Этот мир ставит перед нами множество трудных задач, чтобы мы показали свое мужество, доказали, что достойны жить в этом мире. Трудности должны сделать нас сильнее, а не заставить вцепиться друг другу в глотку.
Численность нашего клана уменьшилась, и продолжает уменьшаться. Я сражаюсь, чтобы руководить вами. Защищать вас. Сохранить вам жизнь. Я не стану собственными руками прибавлять имя еще одного Северного Волка к списку мертвых. Моя жена носит ребенка – единственного в нашем клане сейчас. Нокрар и сам отец. Низка, Шакса и другие наши дети – это будущее клана, и мы должны сделать для них все возможное. Мы будем сражаться, да – сражаться, чтобы защитить их и остальных членов клана. Сражаться за добычу, за пищу и против наступления стихий. Но сражаться друг с другом – это величайшая глупость, и я отказываюсь это делать. Я – Дуротан, сын Гарада, сына Дуркоша. Я возглавляю этот клан, и я никогда не откажусь принять вызов. Но я не хочу видеть, что кто-то из нас умрет за то, что посмел бросить такой вызов. Кто-нибудь еще хочет сразиться со мной?
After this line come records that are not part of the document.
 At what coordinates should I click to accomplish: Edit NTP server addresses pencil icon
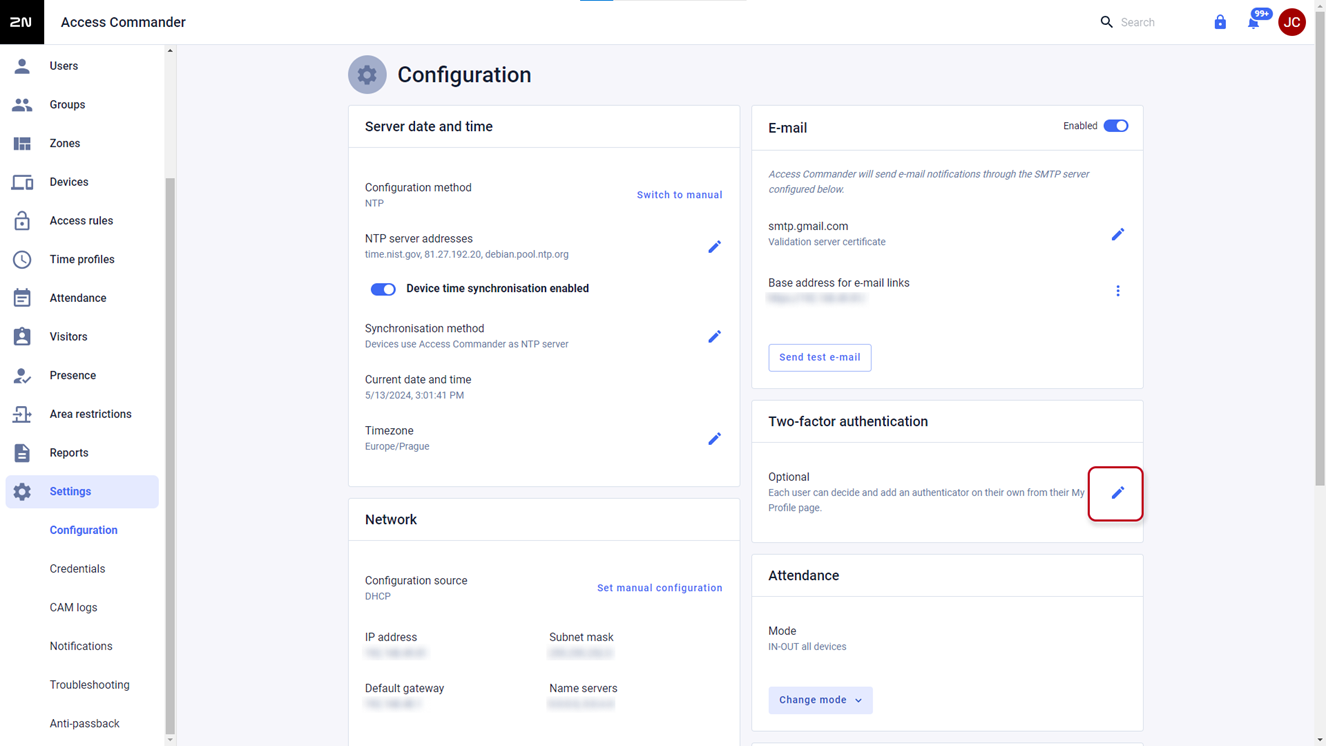point(714,246)
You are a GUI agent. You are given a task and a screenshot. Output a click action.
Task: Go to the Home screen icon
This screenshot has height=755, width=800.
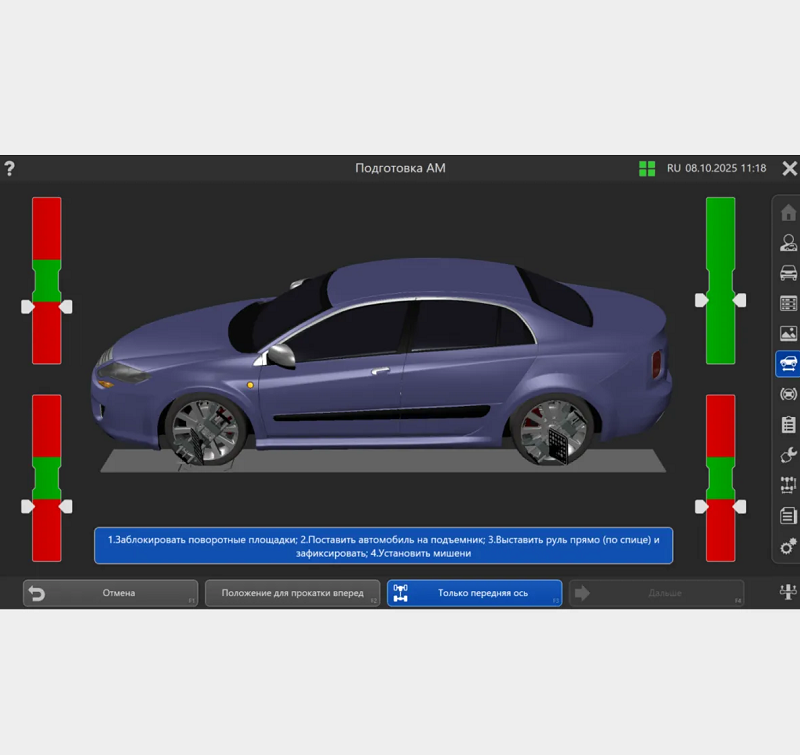click(x=788, y=212)
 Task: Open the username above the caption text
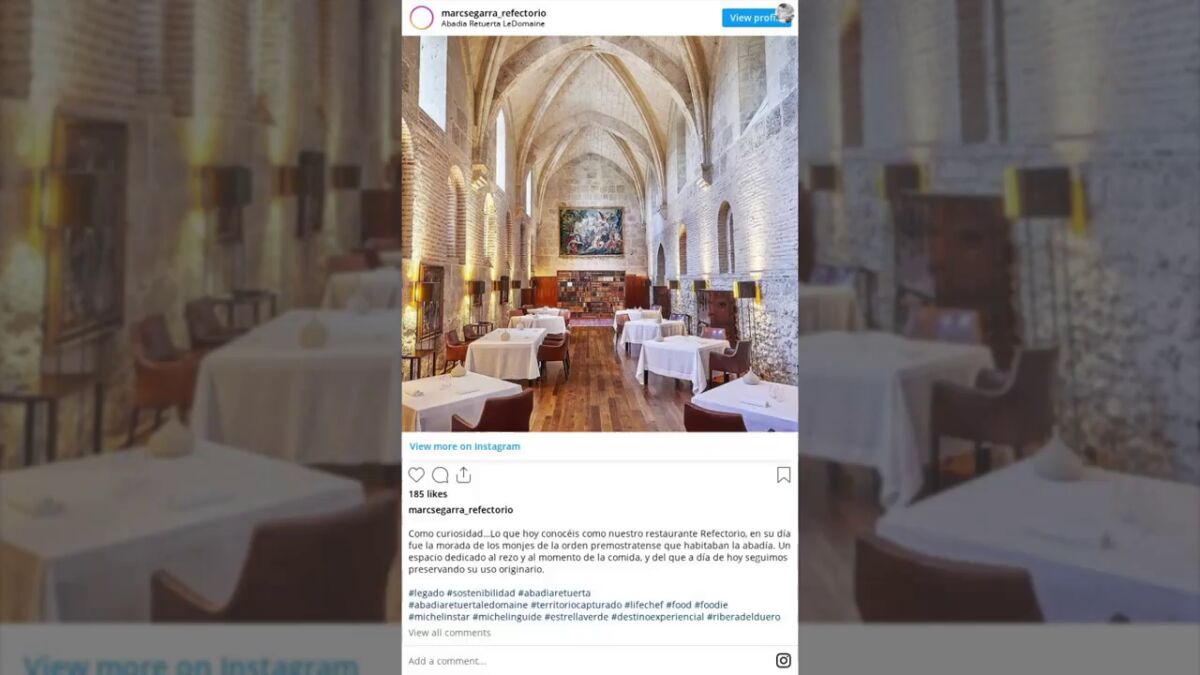460,510
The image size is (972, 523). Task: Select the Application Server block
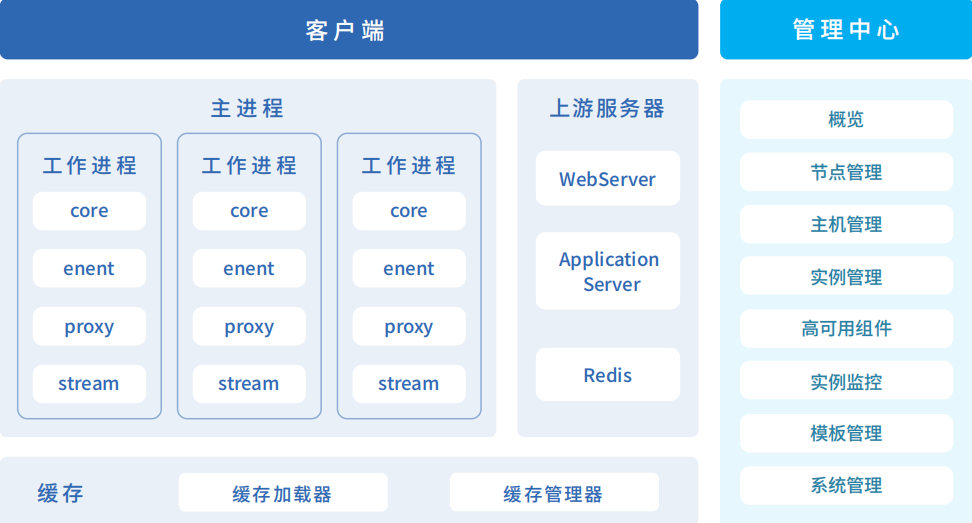coord(607,271)
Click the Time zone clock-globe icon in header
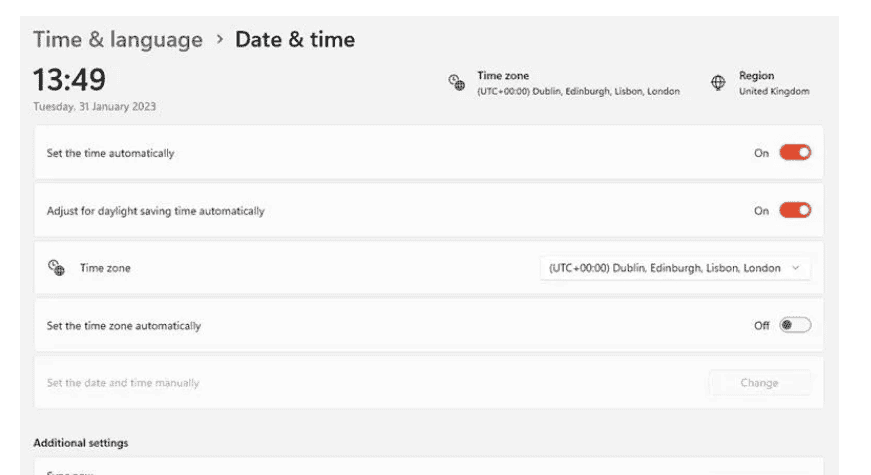This screenshot has width=871, height=475. click(456, 83)
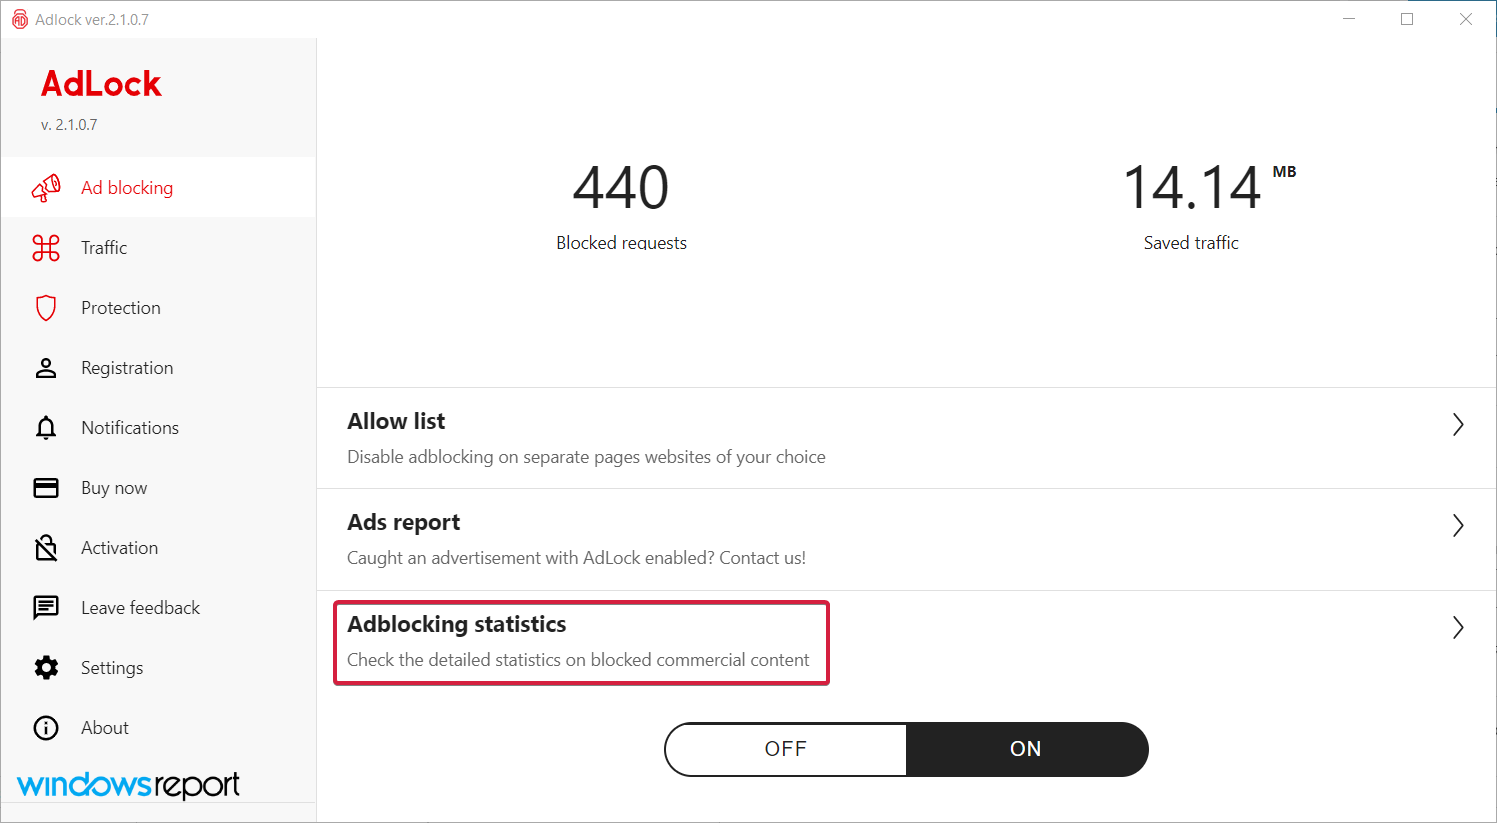The image size is (1497, 823).
Task: Click the Leave feedback chat icon
Action: (x=46, y=608)
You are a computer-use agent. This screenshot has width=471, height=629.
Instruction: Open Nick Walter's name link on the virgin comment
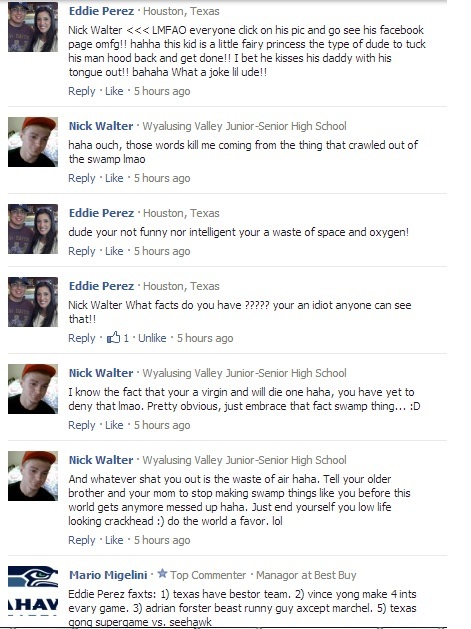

Он обвел глазами лица, которые знал всю свою жизнь. Некоторые казались рассерженными. Некоторые испытывали облегчение. Глаза Драки сверкали гордостью, и она чуть заметно кивнула ему. Его мать, Хранительница законов, выглядела огорченной, но ничего не сказала.
Никто не принял его вызов.
Дуротану хотелось протянуть руку и помочь Нокрару встать, но он понимал, что сейчас его жест будет неуместным. Нокрару нужно было сохранить те крохи гордости, которые оставил ему победитель, а Дуротану нельзя было выглядеть слабым – или, может быть, более слабым, чем он уже и так казался некоторым оркам.
Поэтому вождь зашагал в свою хижину – молча, не оглядываясь. И лишь когда дверь за ним закрылась и он оказался внутри, Дуротан позволил себе поморщиться от боли и опуститься в кресло. Вошли Драка и Гейя, вскоре пришел Оргрим и Дрек’Тар, который опирался на его руку.
– Ты хорошо сражался, мой любимый, – сказала Драка, взяв маленький глиняный горшочек и наливая в него воду. – И ты хорошо сделал, что пощадил Нокрара. Он залечит свои раны и пострадавшее самолюбие, но будет жить, и это укрепит клан. – Она разожгла очаг и поставила кипятить воду.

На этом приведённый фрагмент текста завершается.